If you've never made bread before, this is a fabulous recipe to start with!
Recipe for Easy Whole Wheat Bread
Makes One Loaf or 10-12 rolls*
Bread Machine Instructions:
- 1 c. plus 1 T. warm water
- 1 T. coconut oil**
- 1 T. other oil (olive, canola, etc.)
- 2 T. honey
- 1 t. salt
- 3 c. whole wheat flour (or any combo of bread flour/whole wheat flour***)
- 1 scant T. instant active dry yeast
Put ingredients in bread machine in order listed (I have a Zojirushi model), or in the order recommended by your bread machine model. Run the dough cycle (my bread machine has two dough cycle options, and I use the shorter one – 45min. total). Proceed with baking instructions listed below.

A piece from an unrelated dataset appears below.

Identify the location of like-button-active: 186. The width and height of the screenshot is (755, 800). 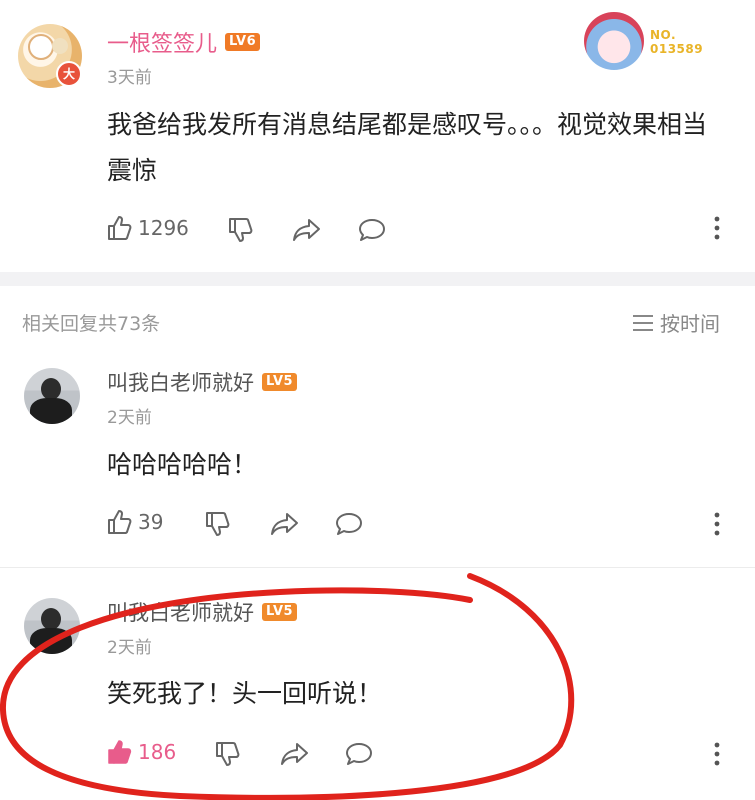
(141, 752).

Traditional By-Hand Instructions:
- 3 c. whole wheat flour (or any combo of bread flour/whole wheat flour), divided
- 1 scant T. instant active dry yeast
- 1 t. salt
- 1 c. plus 1 T. very warm water
- 1 T. coconut oil*
- 1 T. other oil (olive, canola, etc.)
- 2 T. honey
In a large bowl, stir together 1 ½ c. flour, yeast and salt. In another bowl, mix water, oils and honey until coconut oil is melted. Add wet ingredients to dry and beat with a hand mixer for 1-2 minutes. Gradually stir in additional flour by hand until the dough forms a ball. Turn onto a floured surface and knead for 5-10 minutes, adding additional flour as necessary. Let rise in a greased bowl until double (approx. 45-60 minutes).
Either Method:
When dough is finished, shape and place in a greased loaf pan (8 ½ x 4 ½ inch size), OR shape into rolls or buns and place on a greased cookie sheet. Let rise in a warm place for 30-40 minutes.
Bake at 350 for 30 minutes for bread (cover bread with foil after 15 min. to prevent overbrowning), or 11-13 minutes for rolls. Cool on a wire rack and store in sealed bags.
*If you have a 2-lb bread machine, you can make a double batch of this dough. Just be sure to bake it in the oven (not the bread machine) as the instructions state.
**While another oil can be substituted for the coconut oil, I highly recommend that you don't! I have made this recipe hundreds of times over the years, and the coconut oil absolutely does make a difference (especially if you are using all whole wheat flour). It makes the bread soft and light. I used to use various dough conditioners (wheat gluten, citric acid, etc), but found I didn't need them anymore once I started using the coconut oil.
***Store-bought whole wheat flour tends to be denser and not rise as much as freshly ground wheat flour. If you are using store-bought, I would recommend doing one cup white or bread flour (or more) to two cups whole wheat for a better finished product. Another option is to add a couple of tablespoons of vital wheat gluten to the dough.